Его спокойствие не преминуло произвести впечатление на Зеппа, оно даже внушило ему уважение. Он понял, что Ганс – не «дрянной мальчишка», который просто из духа противоречия восстает против авторитета отца. Все, что он говорит, возникло у него не в пылу спора; это обдумано, это постепенно созрело. И весь Ганс какой-то не по летам собранный.
Зепп опять пересаживается в клеенчатое кресло, курит, молчит, не знает, что ответить. Он рад, что наконец заговорила Анна.

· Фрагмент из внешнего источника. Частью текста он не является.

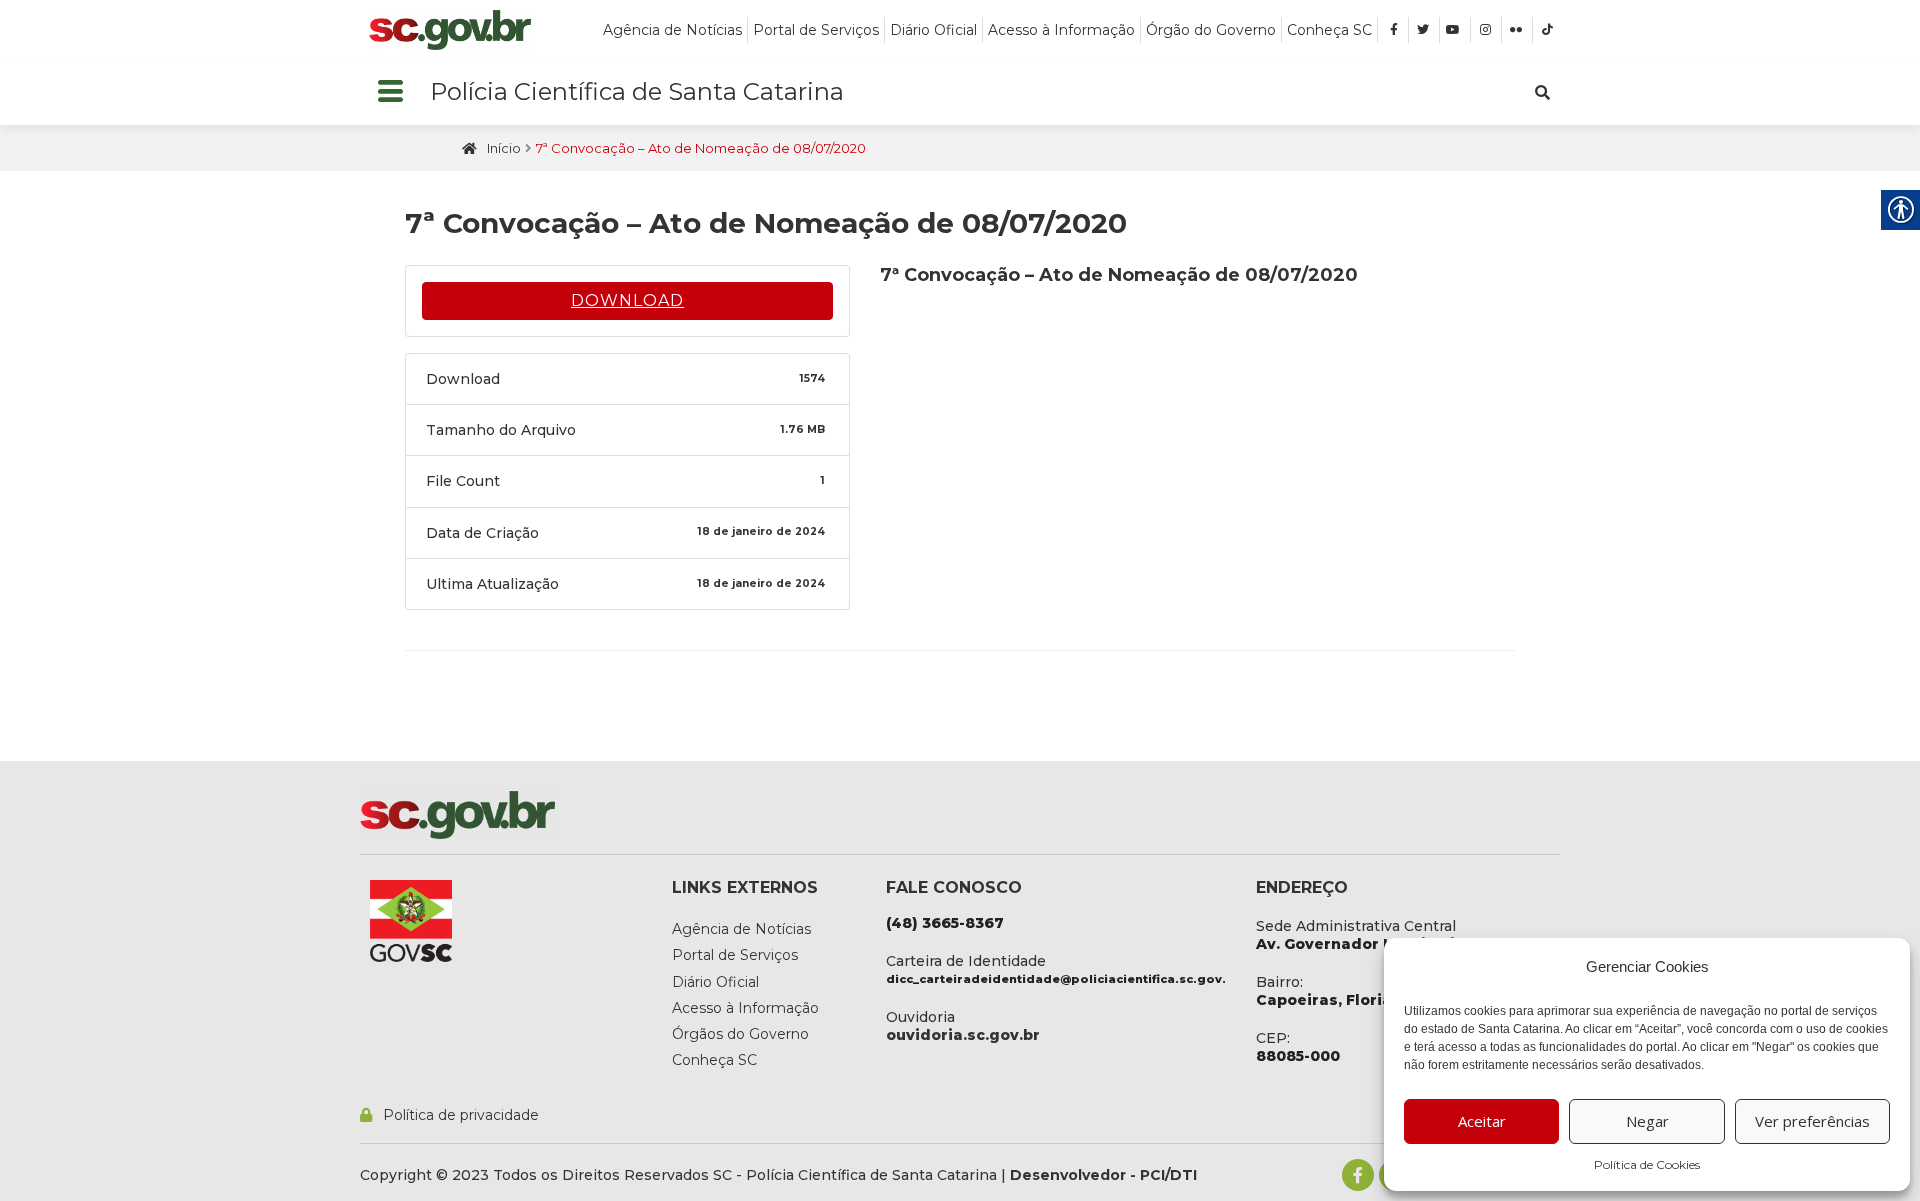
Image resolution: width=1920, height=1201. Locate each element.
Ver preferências (1812, 1121)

В начале спора Анна не очень прислушивалась к словам мужа и сына. У нее был трудный день, и она устала. Она радовалась дню рождения Ганса, и добрая весть из Швейцарии казалась ей хорошим предзнаменованием. Но утром Зепп притащил дорогой микроскоп, и, хоть она от души рада за Ганса, со стороны Зеппа это неслыханная глупость. Микроскоп поглотит весь добавочный заработок Зеппа за то время, что он работает в штате «Новостей». По дороге к доктору Вольгемуту она без конца обдумывала, как ей быть в ближайшие недели. Дополнительный заработок Зеппа не спасет положения. Нет смысла закрывать глаза: материально они быстро катятся под гору; изо дня в день приходится снижать свой жизненный уровень. То скудное количество одежды, белья и домашней утвари, которое удалось захватить из Германии, изнашивается, а новое купить не на что. Вечно бьешься как рыба об лед. О верховой езде, которую она разрешала себе в Мюнхене, и о парусной лодке для Ганса и думать не приходится. Надо лишать себя таких вещей, без которых жизнь казалась невозможной. Она любит порядок, и ее мучает, что у нее нет времени заняться всякими мелочами так, как хотелось бы. Пишущая машинка все еще в неисправности: валик так износился, что с ним уже никак не сладишь. С мадам Шэ, прислугой, тоже одни неприятности. У молодой, безалаберной женщины только парни на уме, во всех углах грязь, и она по обыкновению сливает свежее молоко с вчерашним. Анна смеется над этим упорством, но, в сущности, ей не до смеха. А с Элли Френкель, конечно, вышло так, как Анна предвидела. Вольгемут каждый день злится на Элли, Элли ударяется в истерику, и оба сваливают вину на нее, осыпают ее упреками. Анна терпеливо все это сносит, она не может забыть, с какой жадностью Элли набросилась на жалкую еду в том ужасном ресторане. Элли – по-прежнему ее крест, очень скоро она опять останется на бобах; в общем, собачья жизнь. Если бы по крайней мере на радио сказали окончательно «нет». Это было бы лучше, чем без конца тянуть за душу. С трудовой карточкой ничего не выходит, срок паспортов истекает, и, пока получишь какой-нибудь вид на жительство, хлопот не оберешься. Но еще гораздо хуже, в десять раз, во сто раз хуже, что сбылись все ее предсказания: у Зеппа из-за этой несчастной работы в редакции действительно не остается времени для музыки, за пианино он даже не садится, нот и в руки не берет. Навсегда, верно, миновали часы общей работы, которые так связывали их.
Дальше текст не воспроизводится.